Men's and women's track and field head to Heps this weekend
When men’s track and field head coach Barry Harwick and women’s track and field head coach Sandy Ford-Centonze walked into Leverone Field House on Monday, Feb. 27 — the day after the 2017 Indoor Heptagonal Championships — they had to walk past a countdown clock. That day, the clock read “69,” numbering the days until the 2017 Outdoor Heptagonal Championships. There’s no way for athletes and coaches to avoid seeing that clock as they walk in the building, and on Saturday, it will read zero.
“It’s the most exciting meet of the schedule, and it’s one of the most exciting track meets in the country,” Harwick said. “Every place really matters. Even if someone doesn’t have a chance to win an event, getting in sixth place can still contribute a point to the team score.”
Each team is permitted to send up to 32 participants to compete in the 21 events, according to both head coaches. This year’s event will take place at Yale University and will be available by broadcast live on the Ivy League Digital Network and FloTrack.
In recent years, the men’s team has not fared well at Outdoor Heps. The Big Green has not finished above fifth place since 2008 and has finished at exactly fifth the past three seasons.
However, the men have had great success at Indoor Heps, finishing in third the past two seasons. The previous Indoor Heps in February required a complete team scoring effort. Although no single team member won an event, everyone contributed to score enough points to secure third place. The performance has given the team confidence going into Outdoor Heps.
“I think we surprised not ourselves, but a lot of other people,” Harwick said. “The performance kind of got us into the spring season in a good state of mind. The takeaway from that was that although the competition for the meet is very intense, we can certainly score a lot of points in the championship.”
The women’s team, on the other hand, has fared well in recent years at the annual spring event. Since the 2012 season, the women’s team has finished within the top four twice. In 2012, the team finished in fourth, while in the 2014 season, the team claimed second place. At this season’s Indoor Heps, the team finished in first in three separate events but placed sixth overall.
In the current outdoor season, both teams appear to be peaking at the right time.
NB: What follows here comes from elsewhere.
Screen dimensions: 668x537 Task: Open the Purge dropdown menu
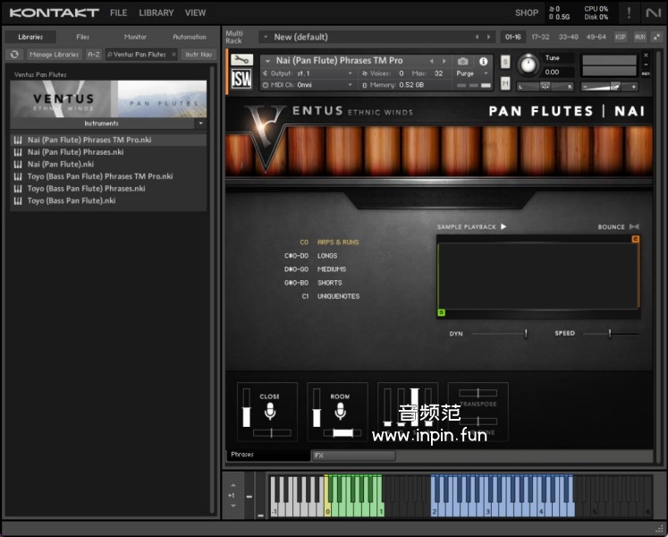(472, 73)
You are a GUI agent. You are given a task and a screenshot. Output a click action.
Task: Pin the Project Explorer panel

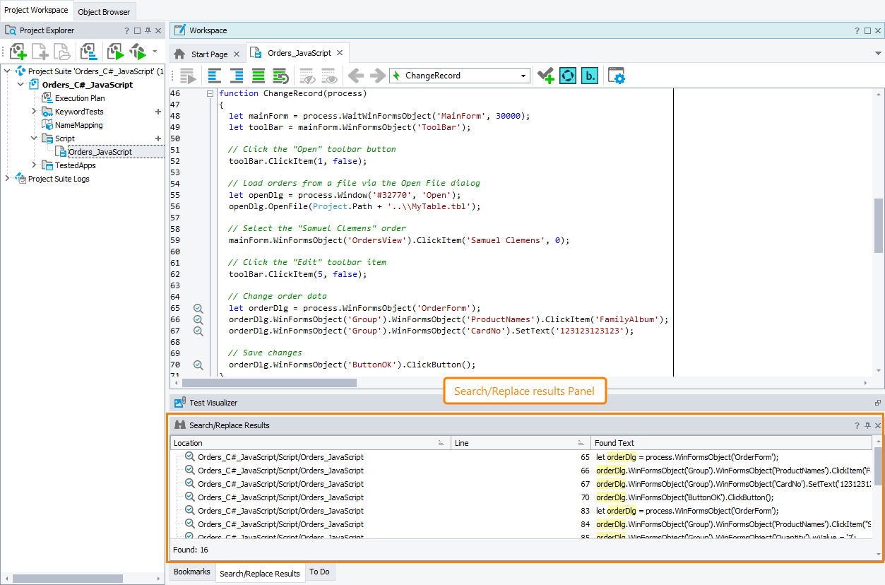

In the scored meets of the season, the men’s team finished in first out of 14 teams at the Bob Davidson Spring Kick-Off, took first out of seven teams at the University of Massachusetts Pre-Conference Meet and scored higher than University of Massachusetts, Lowell, University of Vermont and University of Hartford in a home meet.
Some standouts to look out for on the men’s team are Parker Johnson ’19 and Adam Couitt ’18, according to Ford-Centonze. Johnson has greatly improved in the hurdles, while Couitt has fought back from ankle issues last year to make Heps. After a strong start to the season, Myles Holt ’20 pulled his hamstring during the Indoor Heps but looks to bounce back in the outdoor Heps.
The women’s team has also had a solid record in the outdoor season. It finished seventh out of 16 teams at the Bob Davidson Spring Kick-Off, secured third out of seven teams in the UMass Pre-Conference Meet and came out on top over UMass Lowell, Vermont and Hartford in a home meet.
“I think the team has been doing very well this season,” Nicole DeBlasio ’19 said. “We’re all ready to peak at the right time. It’s been a slow progression to Heps, which is what you want. I think Dartmouth is going to do some big things at Heps.”
Some athletes have already stood out during the outdoor season. Cha’Mia Rothwell ’20, who rested last week, has already broken several Dartmouth records. Alexandra Collins ’19 has also shown marked improvement in the hammer throw despite injuries last season.
Both teams are looking forward to the event.
“Heps is the most exciting meet I’ve ever been to,” DeBlasio said. “It’s just such a crazy atmosphere, and you want to do better. You see everyone PR-ing and everyone doing very well. Anything can happen at Heps, and I really do believe it.”
At a team meeting on Tuesday, Harwick gave his team final words of advice.
“The most important thing you can do leading up to it is to be as well-rested and as fresh and healthy as you can be,” Harwick said.
He further noted that two goals for the event were to focus on what you can control and to maintain a positive attitude.
After finishing sixth at Indoor Heps despite three individuals winning championships, the women’s team is focusing on high finishes across the board.
“Two goals are to make sure that they get to that final round and to have more people scoring in the upper portion of the scores rather than the bottom half,” Ford-Centonze said. “We need every point we can get, but those top-three finishes are especially beneficial to the team score. Every team member needs to contribute.”
At Heps, athletes also need to be prepared for the unexpected.
“One thing that [Ford-Centonze] always mentions is that anything can happen in a race,” Deblasio said. “[In one race], a girl ran out of her lane and got disqualified, which really shows that anything really can happen. You always have to keep running and pushing to beat yourself and your time.” Overall, both teams feel confident ahead of the weekend.
“This meet tends to bring out the best in everybody,” Ford-Centonze said. “We have a lot of kids who are very capable of [finishing on the podium]. Trust yourself, trust your training and just go out and do what you know how to do.”